* _Texte source_
-=-=-

Wednesday, 06.09.2023 - PSCC Talk - Zoom

PSCC Talk: Le sahel face aux spectres de la crise au Soudan et au Niger : quelles peuvent être les conséquences de ces crises sur la stabilité régionale ?

Dans le cadre de ses conférences virtuelles dénommées « PSCC Talk » le bureau Paix et Sécurité Centre de Compétence Afrique Subsaharienne de la Fondation Friedrich Ebert (FES PSCC) Dakar a organisé le Mercredi 06 Septembre 2023 une rencontre virtuelle sur le thème : « Le sahel face aux spectres de la crise au Soudan et au Niger : quelles peuvent être les conséquences de ces crises sur la stabilité régionale ?». Les discussions avaient pour but d’analyser les incidences de la guerre au Soudan et de l’issue de la crise Nigérienne sur les dynamiques sécuritaires, humanitaires et migratoires au Sahel. Enfin, Il s’agissait de formuler des recommandations pertinentes pour éviter que ces situations ne viennent renforcer la crise au Sahel. La rencontre a réuni une vingtaine d’experts, acteurs politiques et organisations de la société civile du Soudan, du Sahel mais aussi du Bénin et du Togo.

-=-=-

* _Liste fournie_
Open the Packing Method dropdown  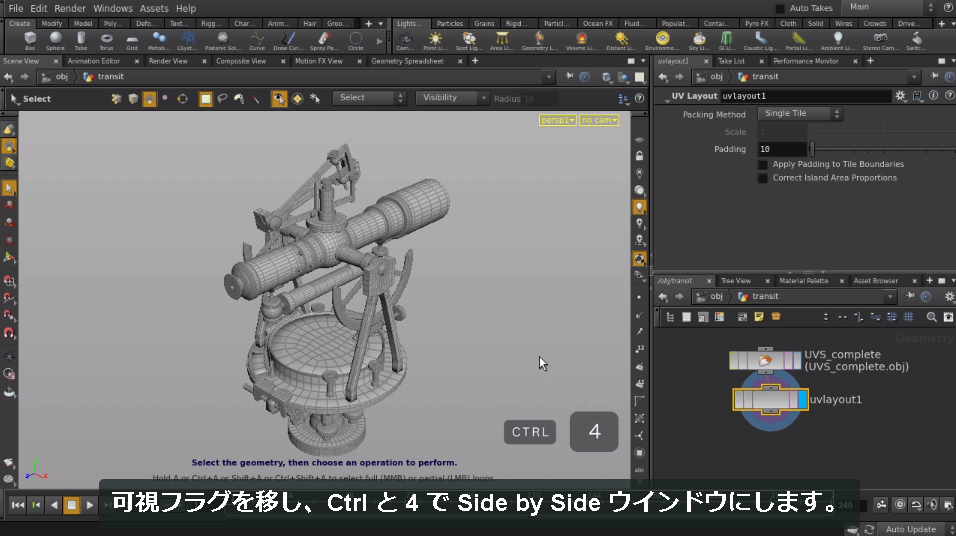(800, 113)
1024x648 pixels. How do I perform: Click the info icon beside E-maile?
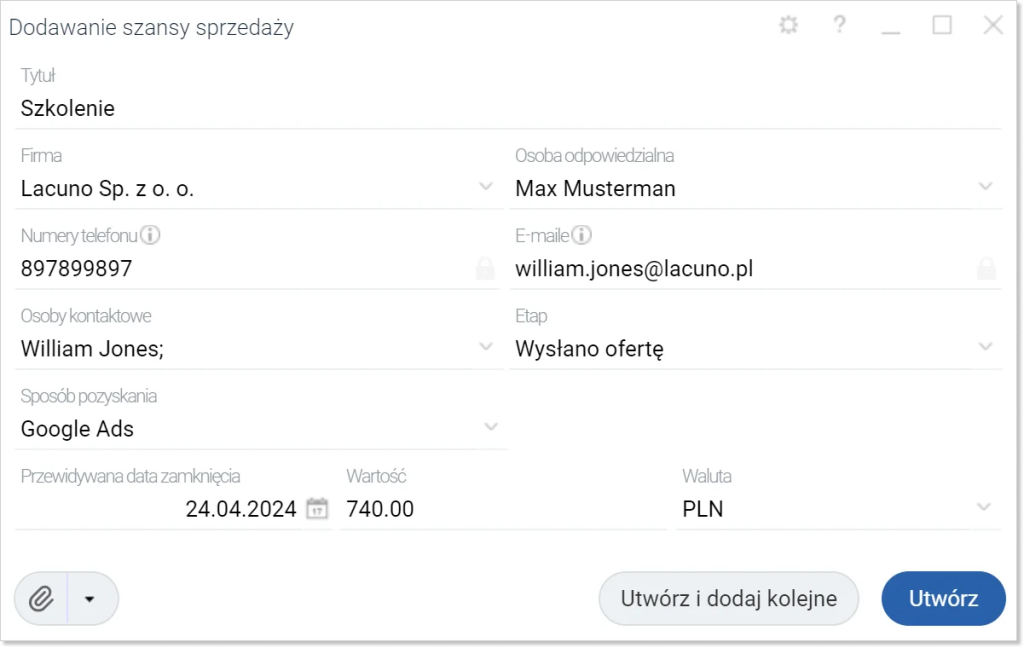[581, 235]
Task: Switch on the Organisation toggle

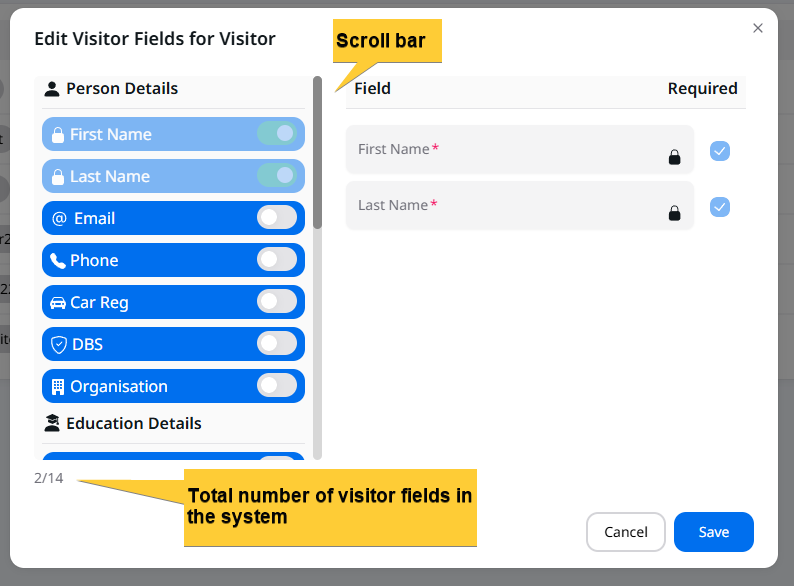Action: coord(277,385)
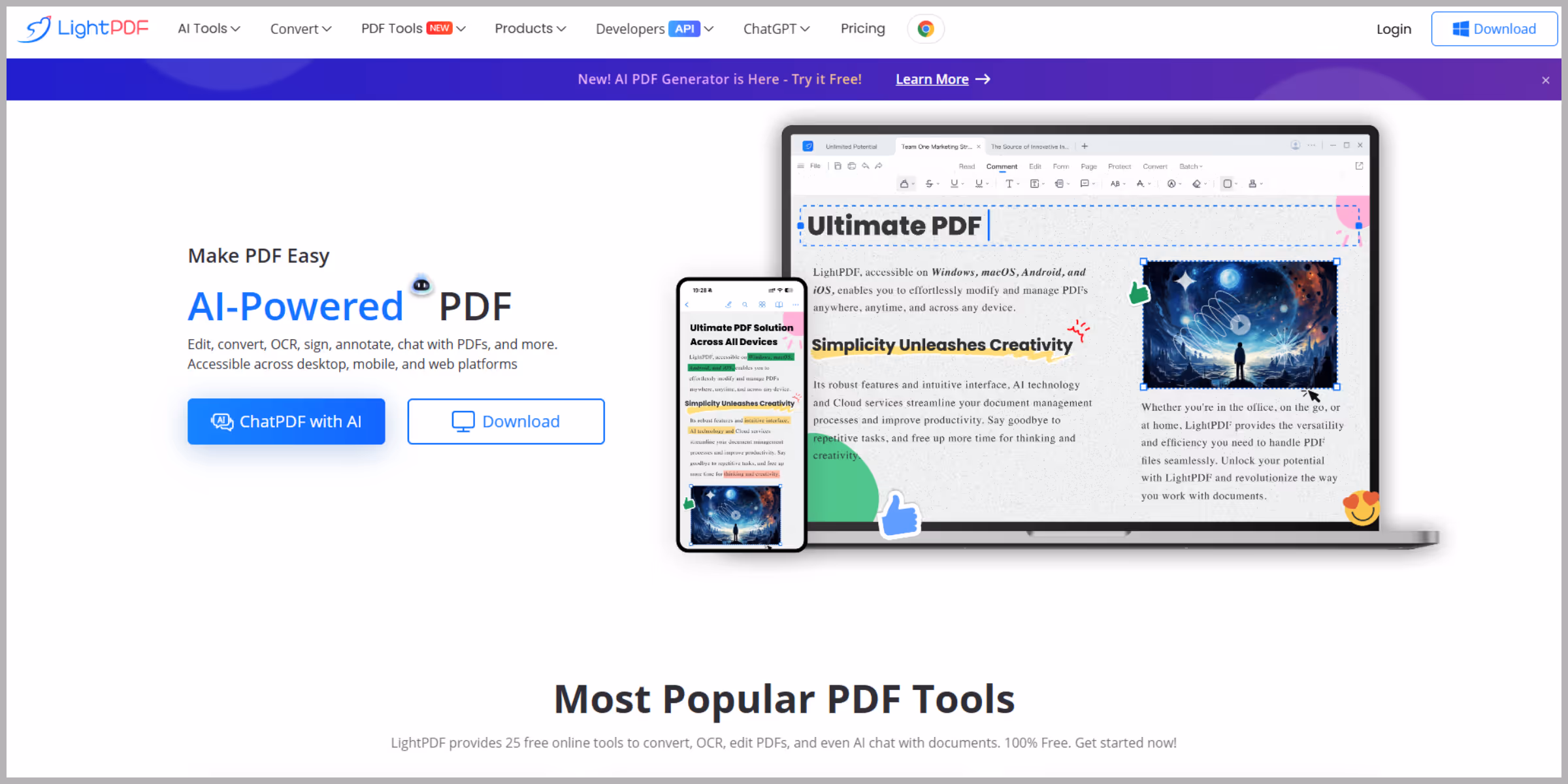1568x784 pixels.
Task: Click the Windows logo in Download button
Action: [x=1460, y=29]
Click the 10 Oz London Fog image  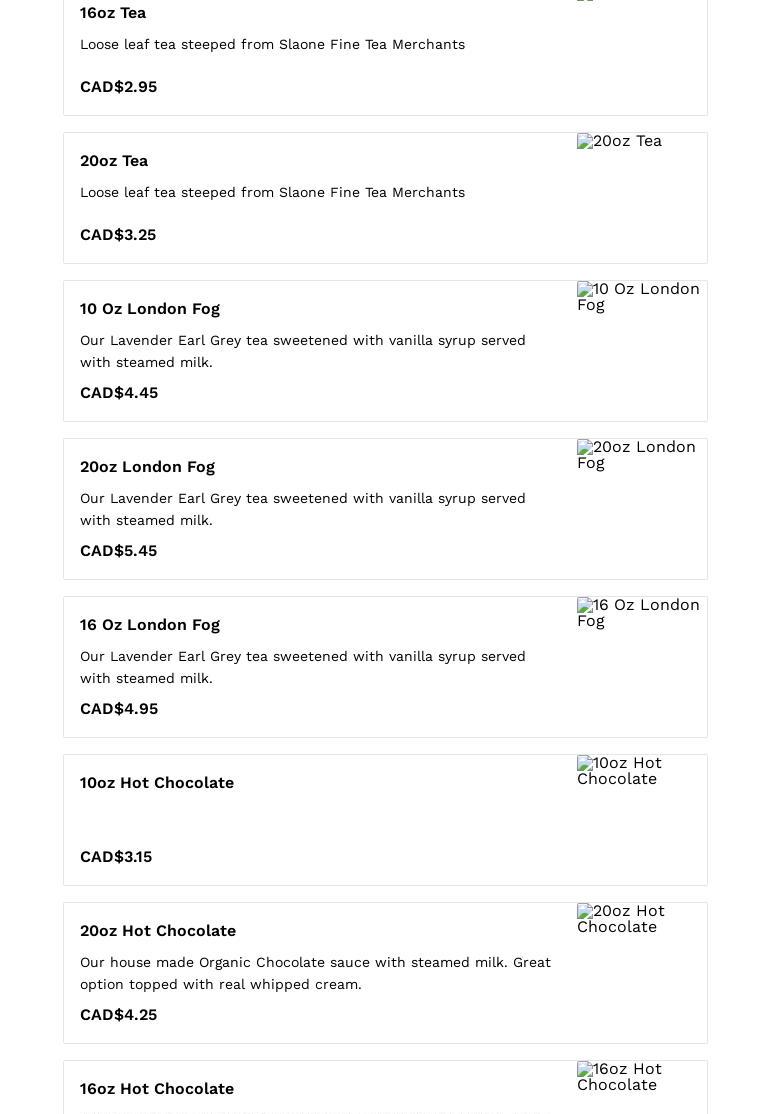pos(638,297)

-=-=-

* _Consigne 1_
Énumérez tous les pays nommés dans le texte sur le PSCC Talk.
* _Consigne 2_
Extrayez de la liste tout ce qui va de la ligne contenant « 1024x648 pixels. How » jusqu'à celle contenant « Action: [x=1460, y=29] », ces deux lignes comprises, en omettant les images.
Le texte et la liste n'ont pas la même origine.

* _Réponse 1_
Soudan, Niger, Bénin, Togo

* _Réponse 2_
1024x648 pixels. How do I perform: Click the info icon beside E-maile?
[581, 235]
Task: Switch on the Organisation toggle

Action: coord(277,385)
1568x784 pixels.
Task: Click the Windows logo in Download button
Action: [x=1460, y=29]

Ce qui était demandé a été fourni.